Your job is to transcribe the material exactly. Keep every line.

> Data shown:
◆ ◆ ◆ ◆

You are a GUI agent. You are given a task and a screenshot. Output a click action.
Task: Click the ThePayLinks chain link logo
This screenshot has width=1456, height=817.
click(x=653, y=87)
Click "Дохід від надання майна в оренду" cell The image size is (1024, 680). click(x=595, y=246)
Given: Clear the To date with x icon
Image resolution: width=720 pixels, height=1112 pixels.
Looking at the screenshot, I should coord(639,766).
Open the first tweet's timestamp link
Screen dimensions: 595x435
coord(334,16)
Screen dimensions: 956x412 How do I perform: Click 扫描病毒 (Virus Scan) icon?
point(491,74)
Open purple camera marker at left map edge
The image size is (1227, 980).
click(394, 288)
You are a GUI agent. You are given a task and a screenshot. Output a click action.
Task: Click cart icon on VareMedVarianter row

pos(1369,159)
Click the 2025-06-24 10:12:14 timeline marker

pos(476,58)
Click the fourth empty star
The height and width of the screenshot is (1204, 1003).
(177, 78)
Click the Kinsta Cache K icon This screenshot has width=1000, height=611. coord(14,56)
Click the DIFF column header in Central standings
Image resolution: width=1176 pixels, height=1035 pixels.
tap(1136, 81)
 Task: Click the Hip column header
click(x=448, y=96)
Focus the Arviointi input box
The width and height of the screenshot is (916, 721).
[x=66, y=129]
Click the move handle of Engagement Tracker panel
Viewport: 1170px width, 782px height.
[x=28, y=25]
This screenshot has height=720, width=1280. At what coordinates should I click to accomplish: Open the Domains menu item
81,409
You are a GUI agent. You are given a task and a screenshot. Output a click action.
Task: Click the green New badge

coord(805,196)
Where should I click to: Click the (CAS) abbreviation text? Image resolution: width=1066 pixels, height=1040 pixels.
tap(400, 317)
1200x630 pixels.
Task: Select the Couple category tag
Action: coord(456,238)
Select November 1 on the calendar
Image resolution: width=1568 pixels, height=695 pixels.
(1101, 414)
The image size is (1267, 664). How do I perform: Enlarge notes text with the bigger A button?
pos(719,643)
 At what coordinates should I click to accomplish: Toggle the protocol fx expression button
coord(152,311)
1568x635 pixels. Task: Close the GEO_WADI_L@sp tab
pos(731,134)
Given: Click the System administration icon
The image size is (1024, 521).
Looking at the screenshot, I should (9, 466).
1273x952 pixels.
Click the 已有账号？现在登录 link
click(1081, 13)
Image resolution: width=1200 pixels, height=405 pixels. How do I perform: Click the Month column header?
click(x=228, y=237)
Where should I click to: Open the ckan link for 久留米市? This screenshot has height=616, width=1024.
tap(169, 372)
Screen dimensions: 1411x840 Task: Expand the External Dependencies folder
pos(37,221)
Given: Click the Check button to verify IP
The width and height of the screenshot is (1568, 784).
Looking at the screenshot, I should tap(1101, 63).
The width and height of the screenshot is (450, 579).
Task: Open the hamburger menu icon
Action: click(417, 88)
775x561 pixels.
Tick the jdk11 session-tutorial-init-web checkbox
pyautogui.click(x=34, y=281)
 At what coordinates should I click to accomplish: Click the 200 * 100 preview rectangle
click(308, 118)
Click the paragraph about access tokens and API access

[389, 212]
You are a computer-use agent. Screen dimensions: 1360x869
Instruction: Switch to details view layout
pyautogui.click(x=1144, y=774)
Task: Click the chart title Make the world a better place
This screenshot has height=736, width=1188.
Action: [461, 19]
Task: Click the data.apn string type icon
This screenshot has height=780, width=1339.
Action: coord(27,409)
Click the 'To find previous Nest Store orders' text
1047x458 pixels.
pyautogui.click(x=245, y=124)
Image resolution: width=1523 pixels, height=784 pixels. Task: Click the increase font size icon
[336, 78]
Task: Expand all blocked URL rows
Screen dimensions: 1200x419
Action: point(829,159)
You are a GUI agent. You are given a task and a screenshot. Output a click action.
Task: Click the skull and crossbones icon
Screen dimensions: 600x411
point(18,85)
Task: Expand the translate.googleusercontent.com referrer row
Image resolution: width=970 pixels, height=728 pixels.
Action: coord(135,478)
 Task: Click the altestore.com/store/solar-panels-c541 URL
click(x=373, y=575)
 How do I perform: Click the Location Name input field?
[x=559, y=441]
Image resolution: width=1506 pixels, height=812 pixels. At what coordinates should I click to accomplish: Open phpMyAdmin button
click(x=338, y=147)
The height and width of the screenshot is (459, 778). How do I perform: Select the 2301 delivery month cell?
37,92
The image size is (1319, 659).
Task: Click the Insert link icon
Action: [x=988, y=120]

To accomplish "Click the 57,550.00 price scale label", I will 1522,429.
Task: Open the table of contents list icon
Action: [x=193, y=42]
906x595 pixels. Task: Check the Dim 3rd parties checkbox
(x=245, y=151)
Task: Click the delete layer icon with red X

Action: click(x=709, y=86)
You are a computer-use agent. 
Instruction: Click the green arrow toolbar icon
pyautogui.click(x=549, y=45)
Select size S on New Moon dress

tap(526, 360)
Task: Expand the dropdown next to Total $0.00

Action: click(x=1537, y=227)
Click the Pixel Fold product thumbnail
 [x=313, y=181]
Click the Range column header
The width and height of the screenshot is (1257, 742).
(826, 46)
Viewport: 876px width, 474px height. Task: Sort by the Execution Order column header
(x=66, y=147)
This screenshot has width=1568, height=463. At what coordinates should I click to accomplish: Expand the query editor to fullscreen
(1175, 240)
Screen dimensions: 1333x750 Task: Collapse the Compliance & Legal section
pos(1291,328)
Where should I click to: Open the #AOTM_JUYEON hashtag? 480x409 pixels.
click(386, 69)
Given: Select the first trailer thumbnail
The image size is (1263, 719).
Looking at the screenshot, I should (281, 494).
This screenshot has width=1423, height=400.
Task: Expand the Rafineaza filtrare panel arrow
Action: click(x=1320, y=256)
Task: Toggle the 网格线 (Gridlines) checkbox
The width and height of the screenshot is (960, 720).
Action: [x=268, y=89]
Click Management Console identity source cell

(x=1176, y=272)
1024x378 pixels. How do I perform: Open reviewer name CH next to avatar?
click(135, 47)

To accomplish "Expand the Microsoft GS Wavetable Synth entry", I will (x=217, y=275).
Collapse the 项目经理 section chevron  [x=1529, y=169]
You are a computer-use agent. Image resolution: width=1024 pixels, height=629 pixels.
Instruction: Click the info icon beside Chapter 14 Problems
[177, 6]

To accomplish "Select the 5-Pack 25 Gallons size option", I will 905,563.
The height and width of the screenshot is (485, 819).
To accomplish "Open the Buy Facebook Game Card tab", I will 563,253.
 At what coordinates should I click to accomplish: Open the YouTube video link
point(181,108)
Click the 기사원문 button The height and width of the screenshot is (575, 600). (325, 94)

◆ ◆ ◆ ◆

> Solution for this exercise:
You are a GUI agent. You are given a task and a screenshot. Output a click action.
Task: Click the ThePayLinks chain link logo
This screenshot has width=1456, height=817.
click(x=653, y=87)
Click "Дохід від надання майна в оренду" cell The image size is (1024, 680). click(x=595, y=246)
Given: Clear the To date with x icon
Image resolution: width=720 pixels, height=1112 pixels.
Looking at the screenshot, I should coord(639,766).
Open the first tweet's timestamp link
Screen dimensions: 595x435
coord(334,16)
Screen dimensions: 956x412 How do I perform: Click 扫描病毒 (Virus Scan) icon?
point(491,74)
Open purple camera marker at left map edge
The image size is (1227, 980).
click(394, 288)
You are a GUI agent. You are given a task and a screenshot. Output a click action.
Task: Click cart icon on VareMedVarianter row

pos(1369,159)
Click the 2025-06-24 10:12:14 timeline marker

pos(476,58)
Click the fourth empty star
The height and width of the screenshot is (1204, 1003).
(177, 78)
Click the Kinsta Cache K icon This screenshot has width=1000, height=611. coord(14,56)
Click the DIFF column header in Central standings
Image resolution: width=1176 pixels, height=1035 pixels.
tap(1136, 81)
 Task: Click the Hip column header
click(x=448, y=96)
Focus the Arviointi input box
The width and height of the screenshot is (916, 721).
[x=66, y=129]
Click the move handle of Engagement Tracker panel
Viewport: 1170px width, 782px height.
[x=28, y=25]
This screenshot has height=720, width=1280. At what coordinates should I click to accomplish: Open the Domains menu item
81,409
You are a GUI agent. You are given a task and a screenshot. Output a click action.
Task: Click the green New badge

coord(805,196)
Where should I click to: Click the (CAS) abbreviation text? Image resolution: width=1066 pixels, height=1040 pixels.
tap(400, 317)
1200x630 pixels.
Task: Select the Couple category tag
Action: coord(456,238)
Select November 1 on the calendar
Image resolution: width=1568 pixels, height=695 pixels.
(1101, 414)
The image size is (1267, 664). How do I perform: Enlarge notes text with the bigger A button?
pos(719,643)
 At what coordinates should I click to accomplish: Toggle the protocol fx expression button
coord(152,311)
1568x635 pixels. Task: Close the GEO_WADI_L@sp tab
pos(731,134)
Given: Click the System administration icon
The image size is (1024, 521).
Looking at the screenshot, I should (9, 466).
1273x952 pixels.
Click the 已有账号？现在登录 link
click(1081, 13)
Image resolution: width=1200 pixels, height=405 pixels. How do I perform: Click the Month column header?
click(x=228, y=237)
Where should I click to: Open the ckan link for 久留米市? This screenshot has height=616, width=1024.
tap(169, 372)
Screen dimensions: 1411x840 Task: Expand the External Dependencies folder
pos(37,221)
Given: Click the Check button to verify IP
The width and height of the screenshot is (1568, 784).
Looking at the screenshot, I should tap(1101, 63).
The width and height of the screenshot is (450, 579).
Task: Open the hamburger menu icon
Action: click(417, 88)
775x561 pixels.
Tick the jdk11 session-tutorial-init-web checkbox
pyautogui.click(x=34, y=281)
 At what coordinates should I click to accomplish: Click the 200 * 100 preview rectangle
click(308, 118)
Click the paragraph about access tokens and API access

[389, 212]
You are a computer-use agent. Screen dimensions: 1360x869
Instruction: Switch to details view layout
pyautogui.click(x=1144, y=774)
Task: Click the chart title Make the world a better place
This screenshot has height=736, width=1188.
Action: [461, 19]
Task: Click the data.apn string type icon
This screenshot has height=780, width=1339.
Action: coord(27,409)
Click the 'To find previous Nest Store orders' text
1047x458 pixels.
pyautogui.click(x=245, y=124)
Image resolution: width=1523 pixels, height=784 pixels. Task: Click the increase font size icon
[336, 78]
Task: Expand all blocked URL rows
Screen dimensions: 1200x419
Action: point(829,159)
You are a GUI agent. You are given a task and a screenshot. Output a click action.
Task: Click the skull and crossbones icon
Screen dimensions: 600x411
point(18,85)
Task: Expand the translate.googleusercontent.com referrer row
Image resolution: width=970 pixels, height=728 pixels.
Action: coord(135,478)
 Task: Click the altestore.com/store/solar-panels-c541 URL
click(x=373, y=575)
 How do I perform: Click the Location Name input field?
[x=559, y=441]
Image resolution: width=1506 pixels, height=812 pixels. At what coordinates should I click to accomplish: Open phpMyAdmin button
click(x=338, y=147)
The height and width of the screenshot is (459, 778). How do I perform: Select the 2301 delivery month cell?
37,92
The image size is (1319, 659).
Task: Click the Insert link icon
Action: [x=988, y=120]

To accomplish "Click the 57,550.00 price scale label", I will 1522,429.
Task: Open the table of contents list icon
Action: [x=193, y=42]
906x595 pixels. Task: Check the Dim 3rd parties checkbox
(x=245, y=151)
Task: Click the delete layer icon with red X

Action: click(x=709, y=86)
You are a computer-use agent. 
Instruction: Click the green arrow toolbar icon
pyautogui.click(x=549, y=45)
Select size S on New Moon dress

tap(526, 360)
Task: Expand the dropdown next to Total $0.00

Action: click(x=1537, y=227)
Click the Pixel Fold product thumbnail
 [x=313, y=181]
Click the Range column header
The width and height of the screenshot is (1257, 742).
(826, 46)
Viewport: 876px width, 474px height. Task: Sort by the Execution Order column header
(x=66, y=147)
This screenshot has width=1568, height=463. At what coordinates should I click to accomplish: Expand the query editor to fullscreen
(1175, 240)
Screen dimensions: 1333x750 Task: Collapse the Compliance & Legal section
pos(1291,328)
Where should I click to: Open the #AOTM_JUYEON hashtag? 480x409 pixels.
click(386, 69)
Given: Select the first trailer thumbnail
The image size is (1263, 719).
Looking at the screenshot, I should (281, 494).
This screenshot has width=1423, height=400.
Task: Expand the Rafineaza filtrare panel arrow
Action: click(x=1320, y=256)
Task: Toggle the 网格线 (Gridlines) checkbox
The width and height of the screenshot is (960, 720).
Action: [x=268, y=89]
Click Management Console identity source cell

(x=1176, y=272)
1024x378 pixels. How do I perform: Open reviewer name CH next to avatar?
click(135, 47)

To accomplish "Expand the Microsoft GS Wavetable Synth entry", I will (x=217, y=275).
Collapse the 项目经理 section chevron  [x=1529, y=169]
You are a computer-use agent. Image resolution: width=1024 pixels, height=629 pixels.
Instruction: Click the info icon beside Chapter 14 Problems
[177, 6]

To accomplish "Select the 5-Pack 25 Gallons size option", I will 905,563.
The height and width of the screenshot is (485, 819).
To accomplish "Open the Buy Facebook Game Card tab", I will 563,253.
 At what coordinates should I click to accomplish: Open the YouTube video link
point(181,108)
Click the 기사원문 button The height and width of the screenshot is (575, 600). (325, 94)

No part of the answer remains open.